# First Elk in ontaario with bow



## 3--d (Feb 15, 2005)

Congrats Scott Holland for the first Elk killed in Ontario with bow...nice job








:darkbeer::darkbeer:
Andy


----------



## flyrod04 (May 23, 2013)

Awesome, what a dream hunt!!!


----------



## MJewell (Nov 24, 2007)

Congrats to the lucky hunter


----------



## buttnbuck (Aug 6, 2013)

Congrats Scotty


----------



## JDoupe (Dec 9, 2006)

Nice job Mr. Holland!!!!


----------



## Crashman (Jan 20, 2005)

Congrats Scott! Looks like a great animal.


----------



## moosemeat (Jul 31, 2011)

way to go Scott,congrats.what zone were you in.i have been putting in for a archery tag since it open and still nothing


----------



## roughneck1 (Feb 8, 2012)

Congrats!


----------



## Bo Hntn (May 8, 2012)

Thanks for the Kudos everyone.
We were hunting in WMU 61, i passed up a smaller 6x6 on Tuesday - that was tough!! We knew there were bigger Bulls around and Friday this guy showed up. He green scores 268 net with the broken G4 so he should make the P&Y min of 260 after the 60 day drying period.
Cheers to my hunting partner Rob Giugovaz pictured on left.
Thanks Scott


----------



## saskhic (Aug 14, 2011)

Dude that's awesome.congrats.


----------



## rdneckhillbilly (Jan 25, 2010)

:thumbs_up:thumbs_up:thumbs_up


----------



## crazymoose (May 17, 2005)

Congrats on your big elk.
Great picture!!!. :canada:


----------



## cc46 (Jan 22, 2005)

Holy WOW!! Fantastic, congrats.....are you hearing anything about elk in wmu 56?


----------



## Jbooter (Dec 9, 2009)

Friggin awesome! Way to go!


----------



## MJewell (Nov 24, 2007)

There are a few scattered elk in wmu 56 but mostly to the east of Haliburton. Two years ago there were two that spent the summer at hurburn rd and the 118 north of Haliburton.


----------



## Hoytalpha35 (Apr 5, 2011)

+-------+

▸ TO-DO LIST
a) Decide whether each statement below agrees with the elk hunting thread, answering yes or no and quoting the deciding words from the thread: (i) the hunt took place in WMU 61; (ii) the smaller 6x6 was passed up on Friday; (iii) the bull green scores 268 net.
b) According to the elk hunting thread, what is the Pope and Young minimum score the bull should make after the drying period?
c) Resume the elk hunting thread with the post that follows the last heading shown.

▸ RECORDED DATA
+-------+

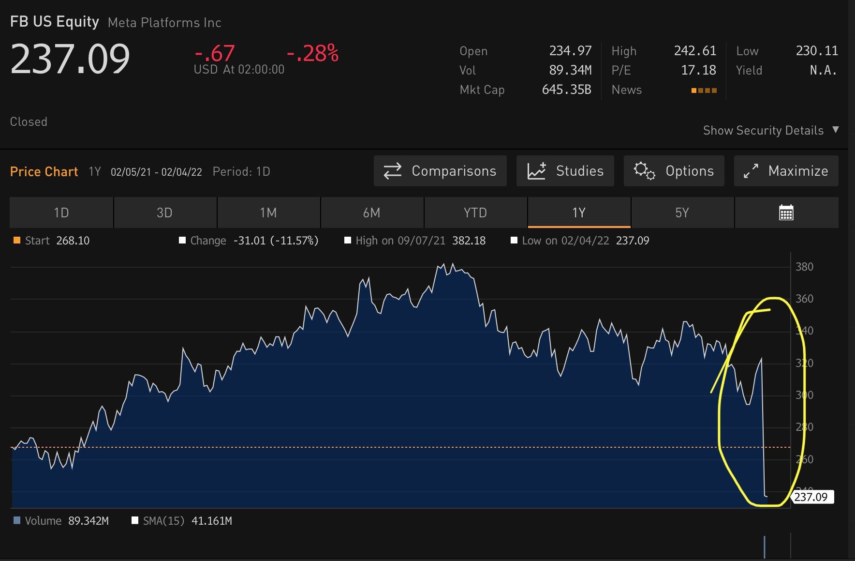The width and height of the screenshot is (855, 561).
Task: Click the Options gears icon
Action: pos(644,171)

+-------+

▸ IN RESPONSE
a)
(i) Yes: "We were hunting in WMU 61"
(ii) No: "i passed up a smaller 6x6 on Tuesday"
(iii) Yes: "He green scores 268 net with the broken G4"

b) The P&Y minimum is 260.

c)
Curious, is this relocated animals or have they migrated in?


----------



## cath8r (Jan 17, 2003)

Nice!!!


----------



## timmer90 (Apr 1, 2009)

congrats Scott way to go, finally an Elk archery kill


----------



## Michael Myers (Nov 13, 2008)

:thumbs_up


----------



## Wardlow warrior (Jan 14, 2013)

Sweet congrats 


Sent using old school smoke signal


----------



## Bo Hntn (May 8, 2012)

These animals were relocated some 10 years ago from Alberta, i believe - a re-introduction through hunter funding and the OFAH much like the Wild Turkey re-introduction. There is a very limited draw for a few tags in areas where the MNR feels it can sustain a small hunt. Cheers Scott


----------



## Nudlebush (Jun 24, 2007)

Scott also had the first Ontario turkey kill with the bow, great job old buddy


----------



## dsal (Dec 24, 2008)

Awsome, congrats would love to hunt them one day.


----------



## GWN_Nuge (Oct 1, 2004)

Good job Scott and Rob, can`t wait to hear the details on Tuesday. Awesome job brother!


----------



## CLASSICHUNTER (May 20, 2005)

was I home depot and guy in front just back from hunt had a cow tag and got one 20 yds not spooked at all had video on phone cool to see stalked twice within 20 yds and came to call


----------



## cc46 (Jan 22, 2005)

MJewell said:


> There are a few scattered elk in wmu 56 but mostly to the east of Haliburton. Two years ago there were two that spent the summer at hurburn rd and the 118 north of Haliburton.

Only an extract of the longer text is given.